Shares of healthcare giant Johnson & Johnson (JNJ) have declined more than 10% since a Reuters story alleged that the company knew about asbestos in its talc powder for decades. Investors have responded quickly by selling the stock, presumably due to fears of potential financial payments.
There is no question the elevated headline risk has had a significant impact on J&J's market valuation. The question for investors, however, is whether the selloff has become overdone. While J&J faces the risk of a severe financial penalty, the long-term earnings power of the underlying business has not deteriorated. At least, not to the extent of the decline in J&J's share price.
J&J remains a premier dividend growth stock. The company has increased its dividend for over 50 years in a row. That makes it a member of an exclusive club: The Dividend Kings, a short list of stocks with 50+ years of annual dividend increases. As a result, long-term dividend growth investors could view a continued selloff in J&J shares as a buying opportunity.
Recent Events Overview
Johnson & Johnson's share price has declined by over $19 per share since the Reuters report broke on December 14. According to the investigation, J&J's internal documents showed that the company was aware of possible contaminants in its talc powder going back to the late 1950s. The scale of the situation is considerable, as the company is working through almost 12,000 product liability lawsuits related to its baby powder.

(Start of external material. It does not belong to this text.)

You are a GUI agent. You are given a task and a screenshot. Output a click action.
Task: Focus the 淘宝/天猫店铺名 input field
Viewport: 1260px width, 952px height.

In response, J&J's CEO issued a video statement, reiterated its contention that its talc powder is free of contaminants and has not caused cancer or asbestos-related diseases. However, investors do not seem to be reassured. Shares of J&J continued to fall on December 19 when the company lost a motion to reverse a $4.7 billion jury award to plaintiffs claiming that its talc products caused their ovarian cancer.
The selloff in J&J stock has wiped out its gains for the year, despite the fact that the company has performed well on the basis of fundamentals.
J&J reported a strong third quarter on October 16. Revenue grew 3.6% to $20.3 billion, coming in $300 million ahead of analyst expectations. U.S. sales increased 3.6%, while international sales grew 3.5% for the quarter. On the bottom line, J&J earned $2.05 per share excluding non-recurring items. Adjusted earnings increased 8% from the same quarter last year, and also came in ahead of consensus analyst expectations.
Long-Term Growth Remains Intact
J&J operates three major business segments: Consumer, Medical Devices, and Pharmaceutical. The Consumer segment includes the company's baby powder, as well as many other consumer brands such as Band-Aids and Listerine. The consumer business is steady and profitable, but is not a growth area. Last quarter, consumer product sales increased just 1.8% from the same quarter last year.
J&J's growth segment is Pharmaceutical. Last quarter, pharmaceutical sales increased 6.7% to $10.3 billion. International sales rose by nearly 10%, as the company's immunology and oncology drugs continue to perform well. Inflammatory disease product Stelara posted 16% sales growth, while prostate cancer drug Zytiga grew by 43%. J&J raised earnings guidance along with the third-quarter report, to a range of $8.16 per share at the midpoint. This would represent 11% earnings growth for 2018.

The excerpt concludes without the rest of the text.